To do:
What is needed is a copy of each line in the listing that contains "pixels".

Data for analysis:

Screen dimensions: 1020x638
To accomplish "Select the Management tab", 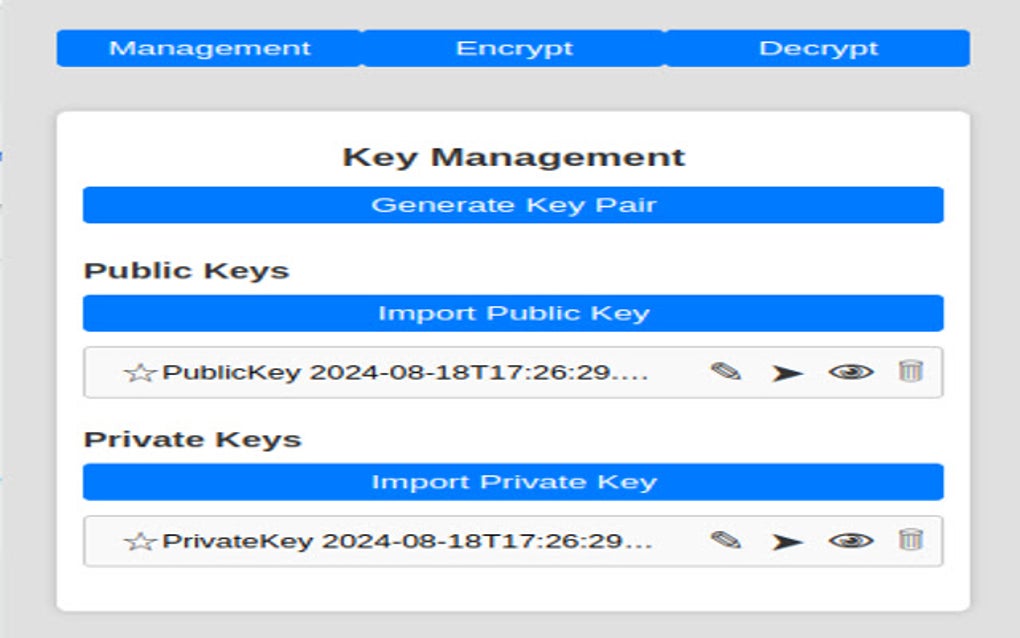I will [x=212, y=46].
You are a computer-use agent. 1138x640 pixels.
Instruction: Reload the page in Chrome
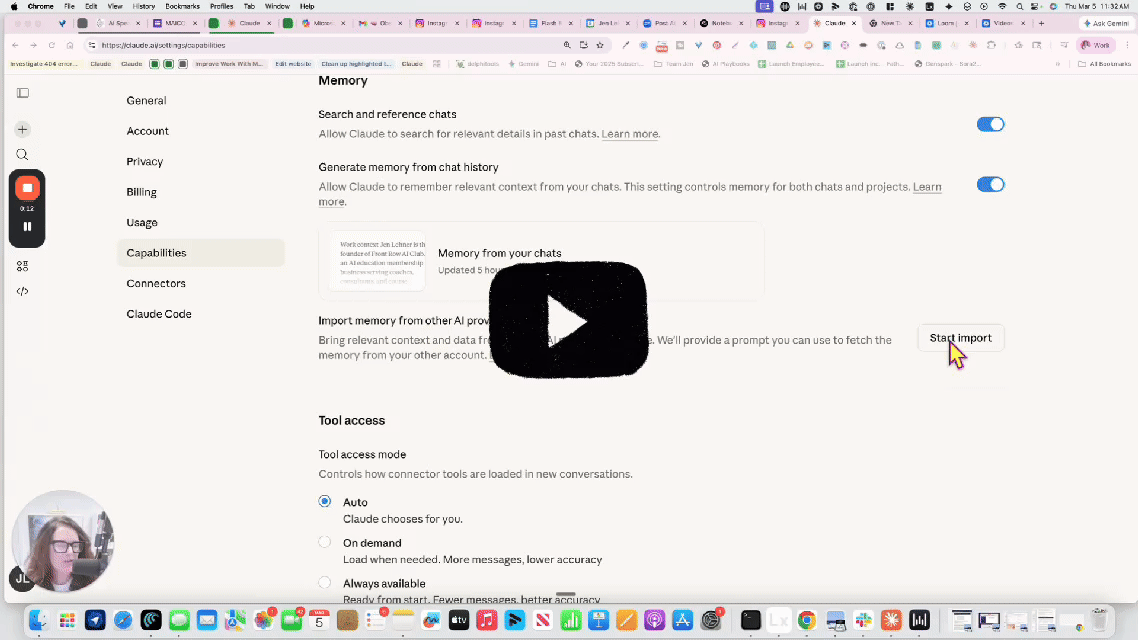pyautogui.click(x=51, y=45)
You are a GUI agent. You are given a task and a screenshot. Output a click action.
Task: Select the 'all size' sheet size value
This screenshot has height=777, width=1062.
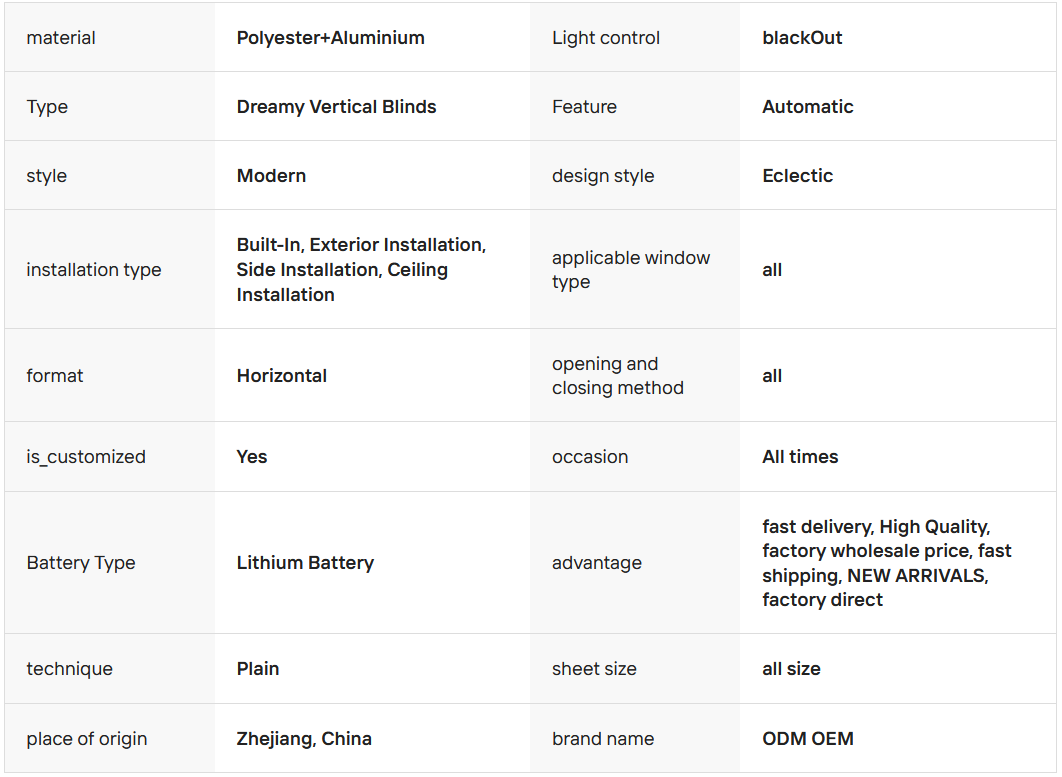[x=791, y=669]
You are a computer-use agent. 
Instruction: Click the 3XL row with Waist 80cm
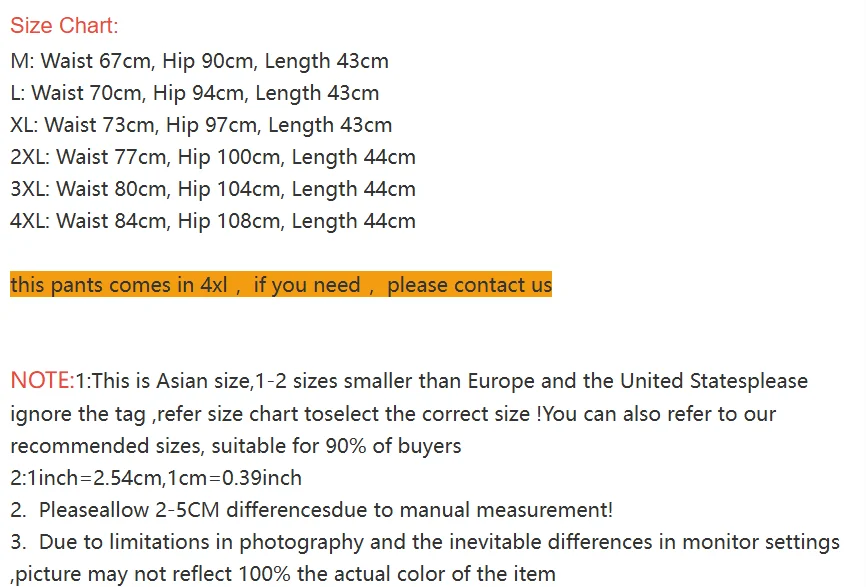pos(212,189)
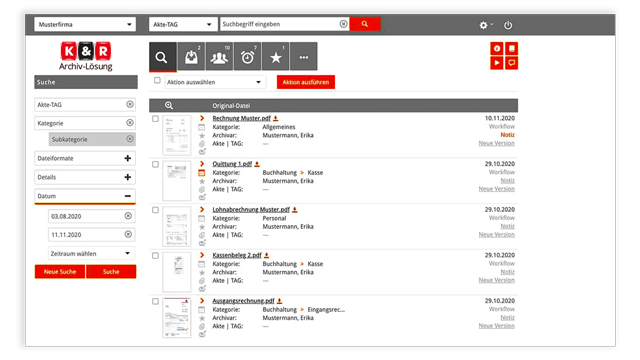Open the settings gear menu
This screenshot has height=360, width=640.
pos(485,25)
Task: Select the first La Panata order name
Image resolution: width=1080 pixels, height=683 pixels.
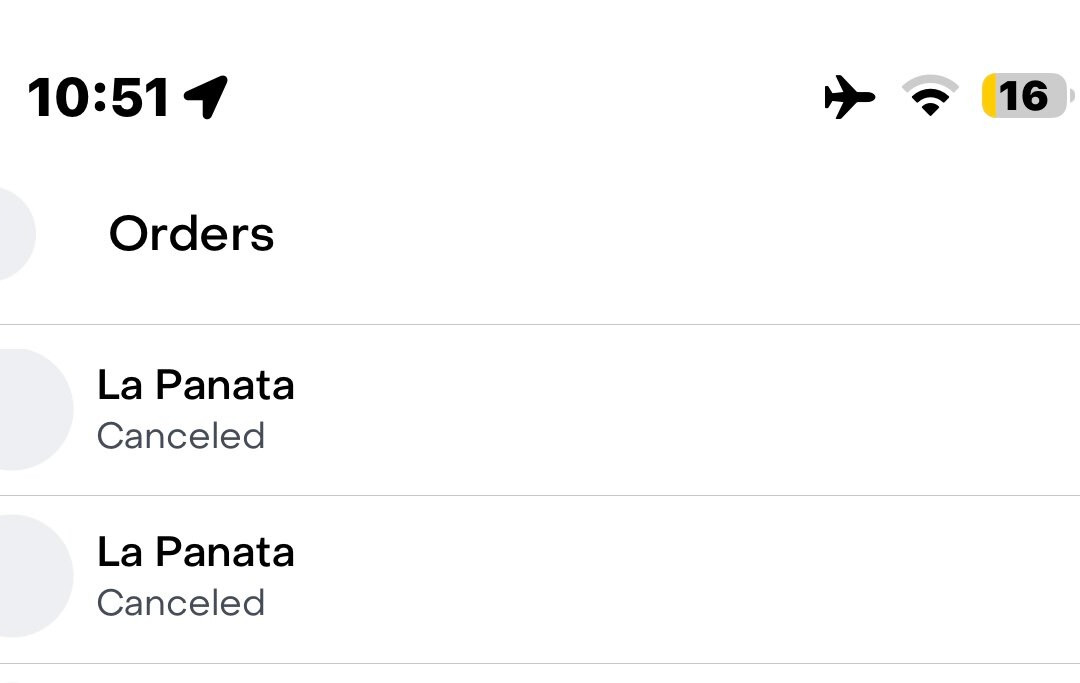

Task response:
You are a computer-use agent. 1138x640 pixels.
Image resolution: width=1080 pixels, height=683 pixels.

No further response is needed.